Um caminho com os pés no chão e o coração no céu
Ser santo não é viver no mundo da lua. Pelo contrário, é ter os pés bem fincados no chão da realidade, mas o coração apontado para o céu. É se lançar com ousadia — parresia, como diz o Papa — na missão de transformar o mundo com o amor de Cristo.
“A santidade é parresia: é ousadia, é impulso evangelizador que deixa uma marca neste mundo. […] Agarrados a Ele, temos a coragem de colocar todos os nossos carismas ao serviço dos outros” (GE, 129-130).

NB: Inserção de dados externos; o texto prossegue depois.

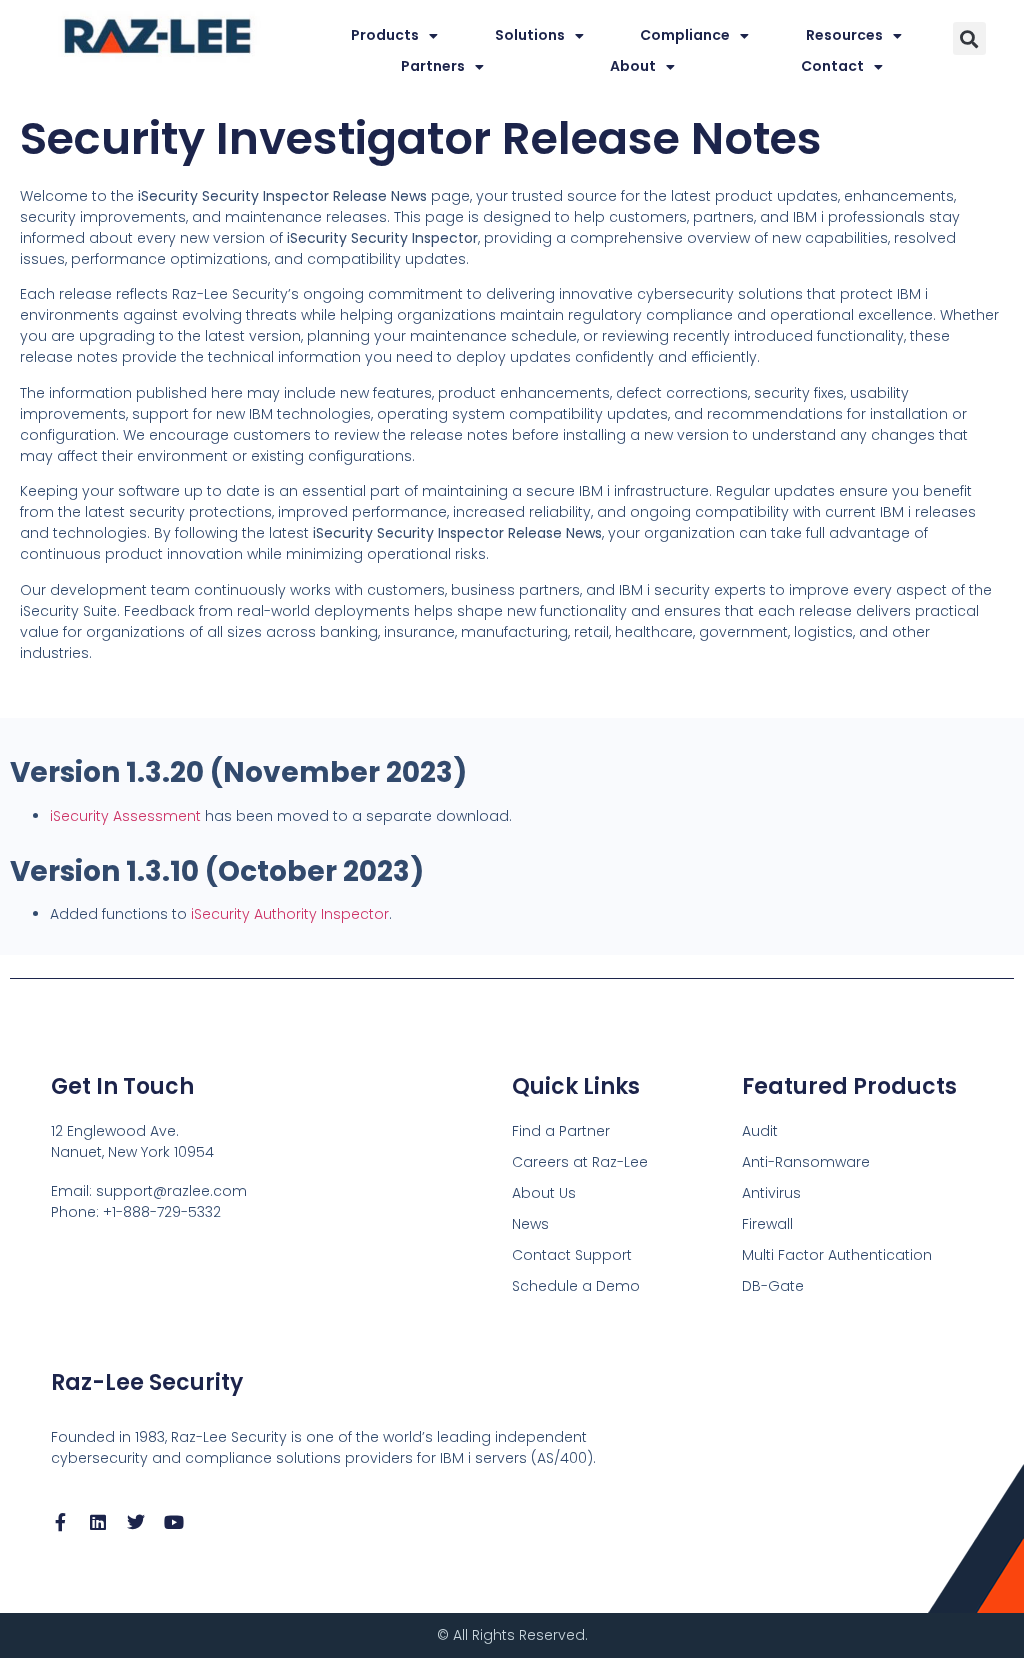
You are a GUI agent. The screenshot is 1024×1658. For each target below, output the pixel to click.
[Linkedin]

Essa ousadia se revela em gestos simples: defender a fé sem vergonha, buscar a verdade com coragem, perdoar com humildade, resistir às pressões do mundo e evangelizar com alegria — nas redes sociais, no colégio, na faculdade ou na roda de amigos.
Santidade é o que o mundo espera de você
Não tenha medo de ser diferente. O mundo precisa de jovens com brilho nos olhos e pureza no coração. Jovens que amam a verdade, a vida e a Igreja. Jovens que, como Carlo e Pier Giorgio, deixam um rastro de luz por onde passam.
Deus não te chama para ser apenas mais um. Ele te chama para ser santo.